Given request
Output every line of the items below word for word, leaving out the pictures.
-- begin Supplied data --
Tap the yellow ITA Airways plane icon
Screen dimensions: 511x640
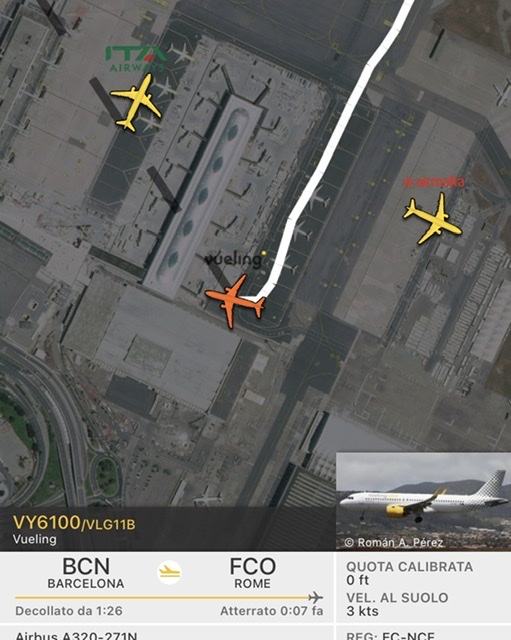[137, 102]
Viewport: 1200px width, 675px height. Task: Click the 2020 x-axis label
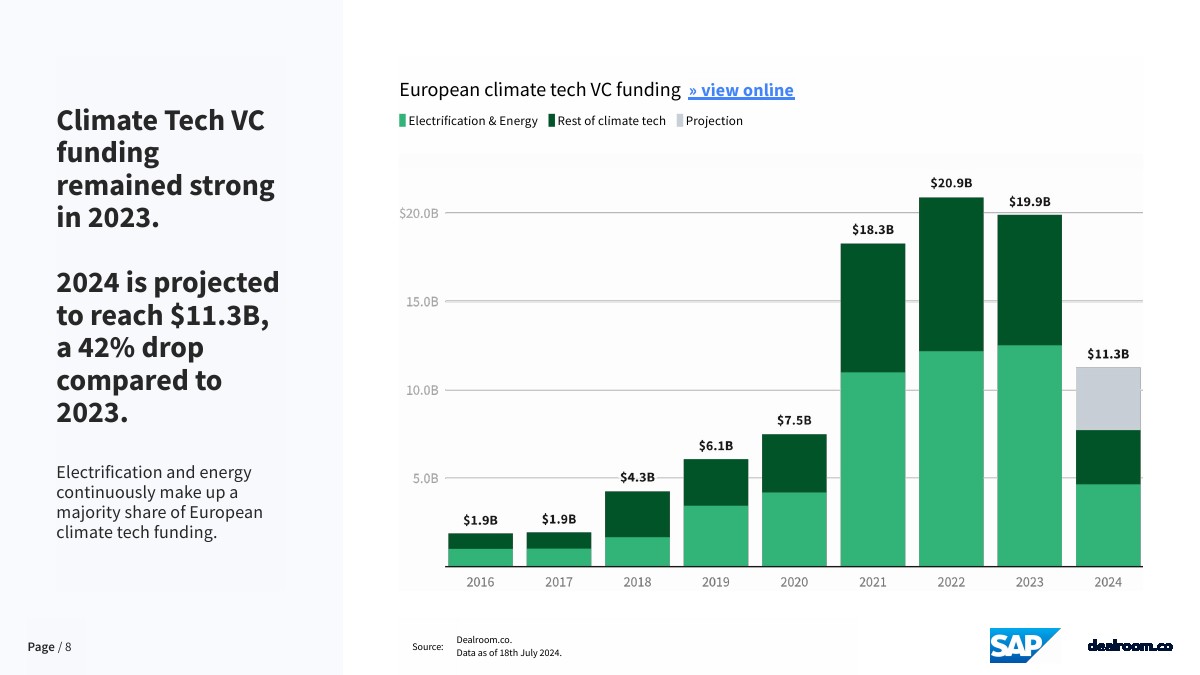tap(794, 583)
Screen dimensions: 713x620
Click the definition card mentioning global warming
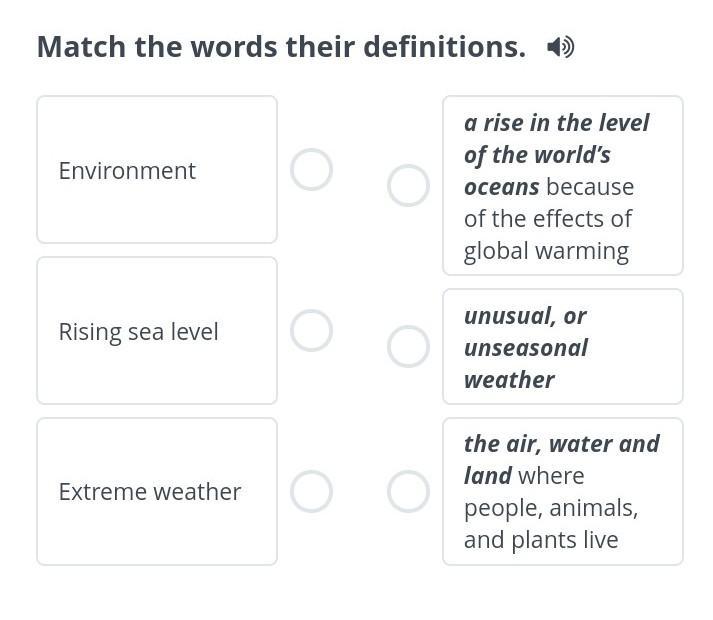(563, 186)
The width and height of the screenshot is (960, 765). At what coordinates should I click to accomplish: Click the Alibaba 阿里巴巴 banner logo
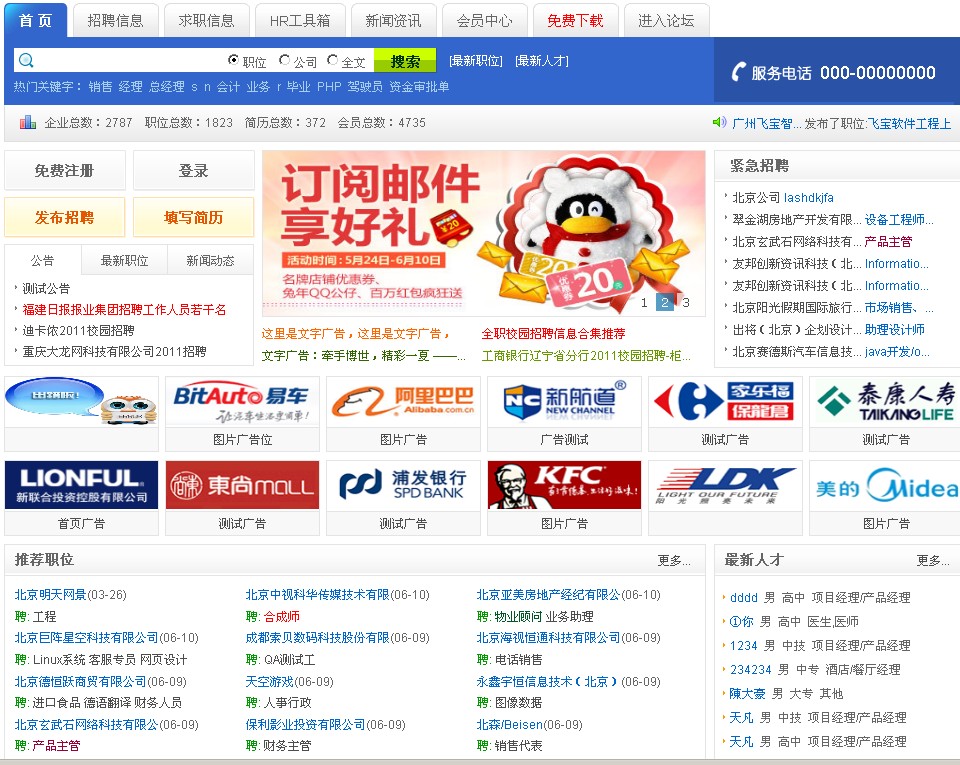point(402,399)
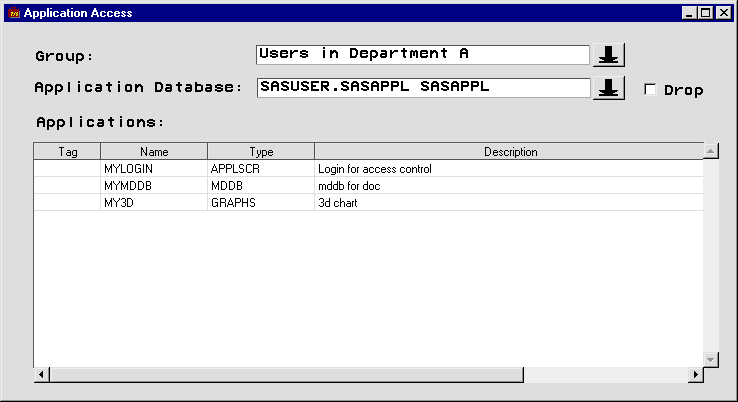Enable the Drop checkbox

click(651, 89)
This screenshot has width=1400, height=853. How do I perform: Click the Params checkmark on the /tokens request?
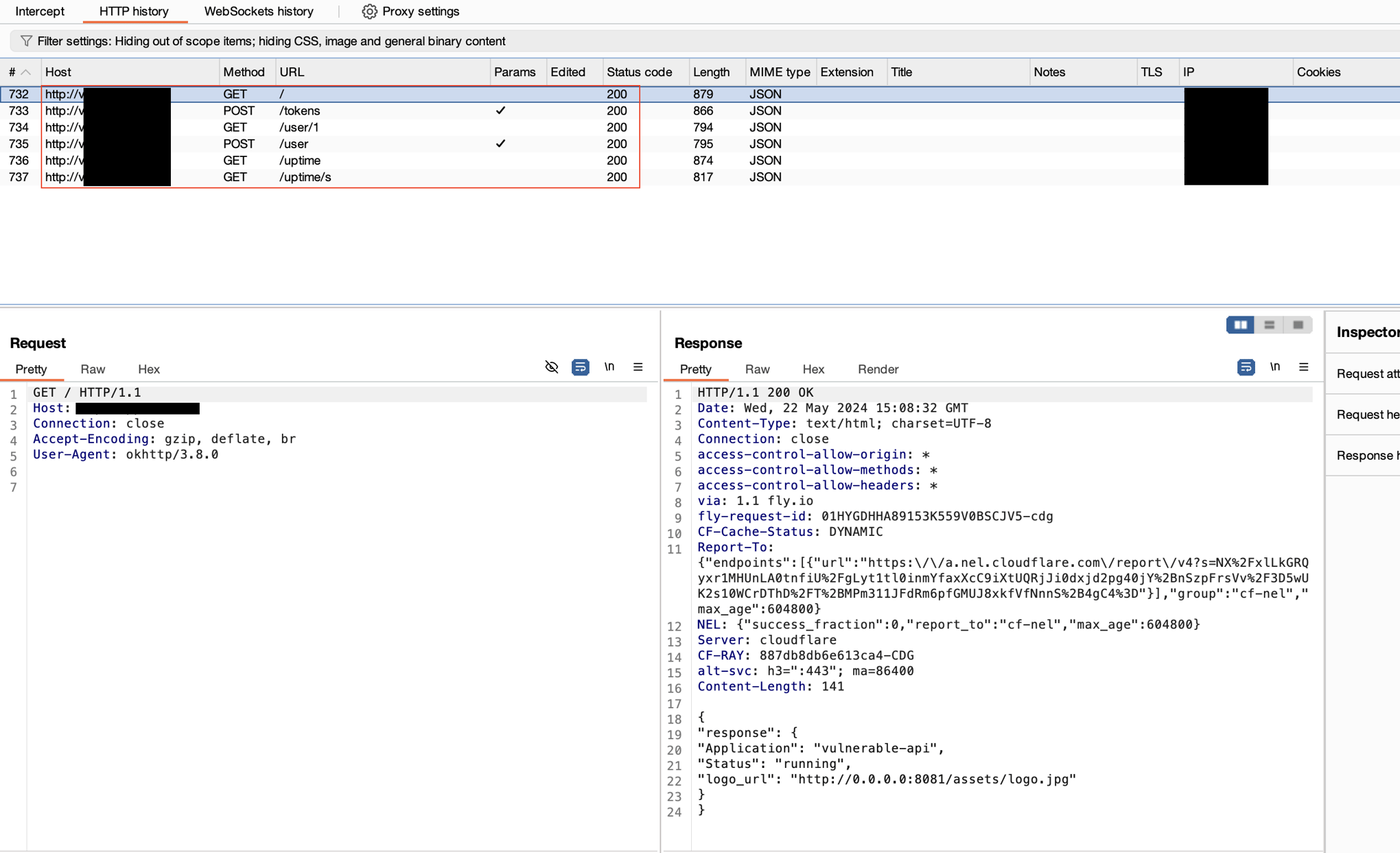tap(501, 110)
-- end Supplied data --
The result
Tap the yellow ITA Airways plane icon
Screen dimensions: 511x640
[137, 102]
Viewport: 1200px width, 675px height. Task: Click the 2020 x-axis label
tap(794, 583)
Screen dimensions: 713x620
Click the definition card mentioning global warming
(563, 186)
The width and height of the screenshot is (960, 765). At what coordinates should I click to accomplish: Click the Alibaba 阿里巴巴 banner logo
point(402,399)
Enable the Drop checkbox

click(651, 89)
This screenshot has width=1400, height=853. How do I perform: Click the Params checkmark on the /tokens request?
tap(501, 110)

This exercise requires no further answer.